失敗から生まれたウイスキー「セレンディピティ」

BAR ALBAで撮影したスコッチウイスキー「セレンディピティ」。アードベッグ17年とグレンマレイ12年が偶然混ざり合って生まれた希少な12年熟成ボトル。

「しまった……どうしよう。」

スコットランドにあるウイスキーを瓶づめする工場で、ひとりの職人が声を上げました。
 

長く熟成させた高価なスコッチウイスキーに、アルコール度数を調整するために水を入れるつもりが、誤って別の工場のスタンダードな12年もののウイスキーを混ぜてしまったのです。

「やばい!これは大変だ……」

仲間たちは顔を見合わせ、職人は肩を落としました。

せっかく長い年月をかけて熟成させたウイスキーを、取り返しのつかない失敗で台無しにしてしまった――そう思ったのです。

けれど、その偶然の液体を恐る恐る口にした瞬間、驚きの表情に変わります。

「……これは、失敗じゃない。奇跡かもしれない。
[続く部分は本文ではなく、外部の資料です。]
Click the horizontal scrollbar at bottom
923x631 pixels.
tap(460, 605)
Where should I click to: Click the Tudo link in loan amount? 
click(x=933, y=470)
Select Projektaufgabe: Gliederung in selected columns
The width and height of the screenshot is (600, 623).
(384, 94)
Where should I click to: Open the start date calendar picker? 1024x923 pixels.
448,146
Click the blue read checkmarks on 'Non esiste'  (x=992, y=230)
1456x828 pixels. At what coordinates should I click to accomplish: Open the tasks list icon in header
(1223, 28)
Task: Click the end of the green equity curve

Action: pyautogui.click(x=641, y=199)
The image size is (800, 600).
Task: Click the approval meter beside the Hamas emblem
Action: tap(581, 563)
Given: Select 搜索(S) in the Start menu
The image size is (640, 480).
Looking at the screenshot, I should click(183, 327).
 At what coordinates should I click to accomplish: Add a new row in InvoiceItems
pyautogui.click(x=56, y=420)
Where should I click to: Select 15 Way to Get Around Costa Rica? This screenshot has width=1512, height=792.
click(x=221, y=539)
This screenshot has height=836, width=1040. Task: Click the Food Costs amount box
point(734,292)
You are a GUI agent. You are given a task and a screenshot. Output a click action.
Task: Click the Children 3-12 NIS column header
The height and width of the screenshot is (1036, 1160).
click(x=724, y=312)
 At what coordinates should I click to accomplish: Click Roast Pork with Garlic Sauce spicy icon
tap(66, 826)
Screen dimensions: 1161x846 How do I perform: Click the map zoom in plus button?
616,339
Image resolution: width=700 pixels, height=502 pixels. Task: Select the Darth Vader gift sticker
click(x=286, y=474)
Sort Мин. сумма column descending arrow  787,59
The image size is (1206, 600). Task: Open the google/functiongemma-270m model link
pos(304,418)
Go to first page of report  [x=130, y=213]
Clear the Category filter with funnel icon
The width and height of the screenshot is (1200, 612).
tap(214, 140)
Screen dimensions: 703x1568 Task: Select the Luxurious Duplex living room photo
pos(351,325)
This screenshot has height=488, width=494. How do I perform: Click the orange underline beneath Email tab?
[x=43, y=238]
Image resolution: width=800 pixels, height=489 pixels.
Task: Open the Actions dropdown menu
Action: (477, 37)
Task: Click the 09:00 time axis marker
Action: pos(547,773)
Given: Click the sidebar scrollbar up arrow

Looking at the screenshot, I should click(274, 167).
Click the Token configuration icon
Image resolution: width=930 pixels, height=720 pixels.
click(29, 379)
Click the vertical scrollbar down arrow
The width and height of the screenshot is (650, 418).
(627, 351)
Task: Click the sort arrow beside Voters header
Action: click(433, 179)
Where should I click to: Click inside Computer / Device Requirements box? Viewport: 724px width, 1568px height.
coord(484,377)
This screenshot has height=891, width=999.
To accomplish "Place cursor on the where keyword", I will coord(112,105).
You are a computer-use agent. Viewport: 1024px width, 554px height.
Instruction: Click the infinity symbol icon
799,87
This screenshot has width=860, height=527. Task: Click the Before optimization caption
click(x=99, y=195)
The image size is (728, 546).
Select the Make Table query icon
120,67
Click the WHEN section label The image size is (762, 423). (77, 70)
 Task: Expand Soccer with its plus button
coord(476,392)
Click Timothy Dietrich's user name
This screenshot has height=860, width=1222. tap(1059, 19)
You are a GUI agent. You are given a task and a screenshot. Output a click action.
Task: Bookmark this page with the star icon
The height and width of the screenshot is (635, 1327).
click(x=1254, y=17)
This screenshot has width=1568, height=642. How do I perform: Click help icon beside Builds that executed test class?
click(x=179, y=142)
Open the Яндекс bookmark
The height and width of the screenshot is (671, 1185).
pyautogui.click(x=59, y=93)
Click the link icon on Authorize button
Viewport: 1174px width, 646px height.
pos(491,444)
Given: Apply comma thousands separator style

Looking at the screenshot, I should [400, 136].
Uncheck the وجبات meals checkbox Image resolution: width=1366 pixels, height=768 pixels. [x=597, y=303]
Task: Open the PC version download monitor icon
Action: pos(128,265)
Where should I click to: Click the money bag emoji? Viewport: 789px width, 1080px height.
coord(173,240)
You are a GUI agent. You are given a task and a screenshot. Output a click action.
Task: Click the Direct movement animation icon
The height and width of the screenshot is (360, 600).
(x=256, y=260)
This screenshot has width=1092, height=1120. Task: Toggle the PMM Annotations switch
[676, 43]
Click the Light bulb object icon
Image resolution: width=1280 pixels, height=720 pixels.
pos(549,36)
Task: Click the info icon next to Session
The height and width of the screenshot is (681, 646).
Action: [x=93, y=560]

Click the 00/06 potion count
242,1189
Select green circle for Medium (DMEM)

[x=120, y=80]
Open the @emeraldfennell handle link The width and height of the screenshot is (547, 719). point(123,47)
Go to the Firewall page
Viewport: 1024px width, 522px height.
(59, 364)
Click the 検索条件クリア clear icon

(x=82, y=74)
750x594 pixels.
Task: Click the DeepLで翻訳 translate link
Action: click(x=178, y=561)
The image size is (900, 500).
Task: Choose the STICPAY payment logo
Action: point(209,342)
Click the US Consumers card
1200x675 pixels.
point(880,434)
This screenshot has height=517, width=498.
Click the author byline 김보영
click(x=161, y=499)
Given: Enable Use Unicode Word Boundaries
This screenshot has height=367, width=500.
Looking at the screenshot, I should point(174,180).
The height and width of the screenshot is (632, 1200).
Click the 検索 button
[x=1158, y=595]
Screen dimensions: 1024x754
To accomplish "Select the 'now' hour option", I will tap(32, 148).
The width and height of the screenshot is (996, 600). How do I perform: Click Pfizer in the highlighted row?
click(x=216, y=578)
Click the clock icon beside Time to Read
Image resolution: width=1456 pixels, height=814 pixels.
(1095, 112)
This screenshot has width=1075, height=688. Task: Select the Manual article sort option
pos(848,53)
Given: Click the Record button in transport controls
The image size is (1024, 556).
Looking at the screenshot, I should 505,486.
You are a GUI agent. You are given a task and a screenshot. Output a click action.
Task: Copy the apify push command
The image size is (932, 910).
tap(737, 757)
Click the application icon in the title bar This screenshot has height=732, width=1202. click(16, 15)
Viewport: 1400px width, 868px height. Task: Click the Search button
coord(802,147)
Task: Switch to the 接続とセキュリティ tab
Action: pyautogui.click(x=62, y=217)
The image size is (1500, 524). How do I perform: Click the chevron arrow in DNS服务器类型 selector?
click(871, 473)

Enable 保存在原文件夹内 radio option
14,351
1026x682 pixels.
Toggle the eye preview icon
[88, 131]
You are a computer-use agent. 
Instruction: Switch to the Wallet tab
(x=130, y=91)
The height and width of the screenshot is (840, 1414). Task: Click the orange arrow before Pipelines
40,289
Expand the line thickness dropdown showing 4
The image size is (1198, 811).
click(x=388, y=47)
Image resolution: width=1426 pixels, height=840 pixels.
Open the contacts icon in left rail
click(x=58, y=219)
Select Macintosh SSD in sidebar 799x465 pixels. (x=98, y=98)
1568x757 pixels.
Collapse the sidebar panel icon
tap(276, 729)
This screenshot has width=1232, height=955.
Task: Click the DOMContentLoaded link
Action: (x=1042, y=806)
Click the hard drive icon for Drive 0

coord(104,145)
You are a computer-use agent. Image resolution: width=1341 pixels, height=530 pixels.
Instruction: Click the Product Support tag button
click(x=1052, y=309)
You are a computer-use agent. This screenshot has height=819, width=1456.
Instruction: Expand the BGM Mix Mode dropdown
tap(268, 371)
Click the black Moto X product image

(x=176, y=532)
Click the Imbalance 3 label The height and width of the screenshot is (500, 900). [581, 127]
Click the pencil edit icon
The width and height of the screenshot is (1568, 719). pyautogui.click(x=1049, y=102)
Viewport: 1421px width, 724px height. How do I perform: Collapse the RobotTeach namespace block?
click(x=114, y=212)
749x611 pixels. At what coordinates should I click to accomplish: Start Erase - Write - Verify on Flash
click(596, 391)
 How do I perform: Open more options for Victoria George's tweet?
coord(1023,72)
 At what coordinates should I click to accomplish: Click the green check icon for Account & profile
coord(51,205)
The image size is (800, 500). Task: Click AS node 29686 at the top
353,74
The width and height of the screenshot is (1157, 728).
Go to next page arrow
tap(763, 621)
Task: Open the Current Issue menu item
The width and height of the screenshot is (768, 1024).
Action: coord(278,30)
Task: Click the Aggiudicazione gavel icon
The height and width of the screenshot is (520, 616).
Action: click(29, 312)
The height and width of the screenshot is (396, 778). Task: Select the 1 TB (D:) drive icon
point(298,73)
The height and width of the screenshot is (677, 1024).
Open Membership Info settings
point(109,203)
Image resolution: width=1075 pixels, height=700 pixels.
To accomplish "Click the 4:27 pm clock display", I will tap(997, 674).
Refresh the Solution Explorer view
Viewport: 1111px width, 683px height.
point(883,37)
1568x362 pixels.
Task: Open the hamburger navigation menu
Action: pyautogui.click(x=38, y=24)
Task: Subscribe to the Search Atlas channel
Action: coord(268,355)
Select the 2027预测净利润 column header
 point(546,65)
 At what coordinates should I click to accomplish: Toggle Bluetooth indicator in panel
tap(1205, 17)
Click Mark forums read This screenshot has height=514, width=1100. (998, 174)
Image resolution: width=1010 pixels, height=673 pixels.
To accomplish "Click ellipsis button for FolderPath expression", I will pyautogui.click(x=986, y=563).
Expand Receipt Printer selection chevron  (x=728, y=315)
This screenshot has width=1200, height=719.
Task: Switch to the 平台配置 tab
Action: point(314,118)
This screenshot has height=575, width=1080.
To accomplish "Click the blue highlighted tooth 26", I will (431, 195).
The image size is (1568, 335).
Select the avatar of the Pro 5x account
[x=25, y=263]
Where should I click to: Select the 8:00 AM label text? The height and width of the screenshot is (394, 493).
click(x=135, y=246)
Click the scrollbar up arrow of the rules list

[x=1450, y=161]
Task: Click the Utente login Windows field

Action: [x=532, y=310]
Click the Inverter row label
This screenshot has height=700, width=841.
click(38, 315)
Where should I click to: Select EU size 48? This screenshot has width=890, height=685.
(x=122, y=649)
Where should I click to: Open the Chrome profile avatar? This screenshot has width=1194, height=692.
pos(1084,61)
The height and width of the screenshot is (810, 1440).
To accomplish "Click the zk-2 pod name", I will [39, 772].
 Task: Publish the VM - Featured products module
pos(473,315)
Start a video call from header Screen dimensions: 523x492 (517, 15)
」

物語の背景

今回紹介するのは、スコッチウイスキー「セレンディピティ」。

セレンディピティとは“幸運な偶然”を意味する言葉で、まさに偶然の出来事から生まれた一本です。

誕生の背景はこうです。

グレンモーレンジ社という会社。

この会社は、スコッチウイスキーのグレンモーレンジ、アードベッグ、グレンマレイの三つのブランドのウイスキーを持っていました。

そして、その会社のウイスキーを瓶づめする工場でトラブルが起こりました。

長く熟成させたアードベッグ(17年もののようです)に、アルコール度数を調整するために加水しようとしていました。

アードベッグの入ったタンクに水を入れようとバルブをひねったら、それは水の入ったタンクのバルブではなく、グレンマレイの入っているタンクのバルブ。

アードベッグとグレンマレイが混ざってしまったのです。

アードベッグは人気のウイスキーで長く熟成させたものだから、高い値段がつくものです。

混ぜたグレンマレイの方は、12年ものでスタンダード・クラスのもの。

強烈な煙の香りのするアードベッグと、甘く華やかなグレンマレイの12年――対照的なウイスキー。

まるで異なる個性を持つウイスキーが、偶然の操作ミスで混ざり合いました。

報告を受けた責任者、ビル・ラムズデンさんは、頭の中が真っ白になったそうです。

しかし、ダメもとで試飲すると、思いがけない調和と深みのある味わいに驚きました。

「これは、新しい発見だ。」

嘘みたい

この幸運な偶然で生まれたウイスキーを「セレンディピティ」と名付けて発売することになりました。

嘘のような本当の話。

ということで、発売日は4月1日。

エイプリルフールの日にしたそうです。

遊び

ラベルには「12年熟成」の表示。

アードベッグは17年熟成したものだから、17年と書いても良さそうですが。

ウイスキーには熟成年数を表記する際のルールがあります。

混ざっているウイスキーのうちもっとも若い年数を記載しなければならない。

そのため、アードベッグの17年が入っていながら、このウイスキーのラベルには「12年」と書かれることになりました。

そしてラベルには、ひとつの遊び心が込められています。

角が少しめくれていて、下からアードベッグのラベルがチラリと見えるデザイン。

まるで「本当はアードベッグなんですよ」と語りかけるような、洒落の効いた仕掛けでした。
 

セレンディピティのラベルが少しめくれていて、下からアードベッグのラベルのケルト模様がのぞくデザイン。隣にはアードベッグTENのボトルが並ぶ。

出会えたら

このウイスキーの発売は一度きり。

2005年の発売でした。

もし、あなたがこのウイスキーに出会えたら、

それは幸運の偶然。

セレンディピティを楽しんでください。